Ces mêmes élus ont choisi le candidat le « mieux préparé », selon Jean-Luc Mélenchon, pour faire face à des crises multiples et imminentes. « Nous entrons dans une saison très agitée de l’Histoire du monde. Nous sommes menacés d’une guerre généralisée, d’un changement spectaculaire du climat, et puis nous avons une crise économique et sociale qui s’avance vers nous », a-t-il développé.

« Il y a une équipe, un programme, un seul candidat », a encore affirmé le leader des Insoumis. Mais la candidature de Jean-Luc Mélenchon porte un goût amer pour certains. À commencer par ceux qui se souviennent de son discours post-défaite en 2022, qualifié à l’époque de testamentaire, où il aspirait à « être remplacé ».

Une candidature « légitime » ?

L’ancienne insoumise Raquel Garrido exprimait son amertume dimanche après-midi dans une boucle dédiée à son mouvement l’Après. « Il a consacré toute son énergie, depuis 4 ans, à empêcher qu’une autre figure insoumise (puis ex-insoumise) ne puisse être tranquillement et solidement mise en condition d’être candidate à la présidentielle. J’espère que vous saurez vous souvenir que cet homme n’a pas de parole », a-t-elle écrit.

Un député de gauche enfonce le clou d’un message contradictoire avec le nouveau mantra du parti « la nouvelle France » : « Pense-t-il sincèrement incarner cette aspiration peut être légitime ? Homme blanc, 75 ans, aisé, longue carrière d’homme politique, parlementaire sous Mitterrand, ministre sous Jospin ? N’est-il pas l’incarnation pure d’une autre époque ? »

« Ce qu’il cherche dès le mois de mai c’est à bloquer toute possibilité de candidature de rassemblement », tacle aussi le député Alexis Corbière, fervent défenseur de l’union, et peu convaincu des capacités du tribun insoumis à gagner seul.

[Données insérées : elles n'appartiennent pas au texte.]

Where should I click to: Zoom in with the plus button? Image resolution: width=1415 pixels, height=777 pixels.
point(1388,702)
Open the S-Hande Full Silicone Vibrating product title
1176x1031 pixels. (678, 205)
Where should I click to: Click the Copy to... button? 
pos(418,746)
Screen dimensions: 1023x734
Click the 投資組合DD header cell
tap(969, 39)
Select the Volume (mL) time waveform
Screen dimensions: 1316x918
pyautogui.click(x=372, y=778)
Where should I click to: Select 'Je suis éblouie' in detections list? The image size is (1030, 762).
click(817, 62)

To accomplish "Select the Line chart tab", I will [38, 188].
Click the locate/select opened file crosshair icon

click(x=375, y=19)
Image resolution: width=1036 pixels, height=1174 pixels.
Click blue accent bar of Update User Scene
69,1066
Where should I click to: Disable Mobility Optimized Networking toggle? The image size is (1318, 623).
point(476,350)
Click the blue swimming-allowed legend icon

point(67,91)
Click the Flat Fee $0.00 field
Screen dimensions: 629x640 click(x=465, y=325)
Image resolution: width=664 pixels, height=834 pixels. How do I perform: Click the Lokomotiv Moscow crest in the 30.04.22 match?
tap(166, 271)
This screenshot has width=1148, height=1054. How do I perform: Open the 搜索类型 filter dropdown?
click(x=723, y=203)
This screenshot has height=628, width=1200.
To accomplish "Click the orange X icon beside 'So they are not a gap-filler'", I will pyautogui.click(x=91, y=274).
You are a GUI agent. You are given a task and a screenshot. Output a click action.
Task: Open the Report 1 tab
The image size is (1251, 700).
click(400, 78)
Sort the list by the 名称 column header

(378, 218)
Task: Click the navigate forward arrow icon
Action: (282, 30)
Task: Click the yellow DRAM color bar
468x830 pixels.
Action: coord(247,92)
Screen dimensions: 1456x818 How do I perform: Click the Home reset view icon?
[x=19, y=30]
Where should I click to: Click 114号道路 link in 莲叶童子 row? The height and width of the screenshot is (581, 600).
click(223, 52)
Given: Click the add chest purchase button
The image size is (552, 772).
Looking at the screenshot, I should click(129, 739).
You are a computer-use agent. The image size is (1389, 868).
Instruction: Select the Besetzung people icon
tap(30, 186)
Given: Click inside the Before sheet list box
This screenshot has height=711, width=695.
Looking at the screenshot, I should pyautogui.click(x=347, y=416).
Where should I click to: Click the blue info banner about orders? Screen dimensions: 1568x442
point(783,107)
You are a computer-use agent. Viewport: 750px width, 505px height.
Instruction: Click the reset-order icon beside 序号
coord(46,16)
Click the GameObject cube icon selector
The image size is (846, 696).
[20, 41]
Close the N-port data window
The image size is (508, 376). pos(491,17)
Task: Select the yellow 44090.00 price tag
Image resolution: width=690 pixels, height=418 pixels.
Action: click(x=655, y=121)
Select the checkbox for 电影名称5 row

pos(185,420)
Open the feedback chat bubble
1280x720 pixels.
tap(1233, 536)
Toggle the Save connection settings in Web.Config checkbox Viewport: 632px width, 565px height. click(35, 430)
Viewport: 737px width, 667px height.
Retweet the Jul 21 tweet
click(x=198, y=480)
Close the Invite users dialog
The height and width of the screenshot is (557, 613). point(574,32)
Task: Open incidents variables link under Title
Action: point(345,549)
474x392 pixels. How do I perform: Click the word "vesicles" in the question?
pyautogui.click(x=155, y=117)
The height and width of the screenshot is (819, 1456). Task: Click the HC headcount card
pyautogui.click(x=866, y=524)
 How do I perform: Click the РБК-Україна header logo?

« La stratégie de LFI hostile à l’unité, n’intègre pas la haute menace de l’extrême droite. Le rejet de la personne de Mélenchon risque d’être un accélérateur de la victoire du RN. La situation était bien différente en 2017 et 2022 où il a bénéficié d’un vote utile, mais cette fois-ci c’est une autre histoire. Le mandat que les gens vont donner ce sera à quelqu’un qui peut battre le RN au second tour. Et là-dessus, Jean-Luc Mélenchon n’est pas plus celui qui optimise cet impératif. Il ne facilite plus, il complique », développe-t-il.

« C’est dangereux »

Et cet autre député de gauche de renchérir : « C’est dangereux. Il n’en envisage les choses que comme il le souhaite ». Alors que, dans ce camp, les débats sur l’organisation d’une primaire s’enlisent, cette candidature automne peut-elle jouer le rôle d’électrochoc et provoquer un sursaut unitaire ?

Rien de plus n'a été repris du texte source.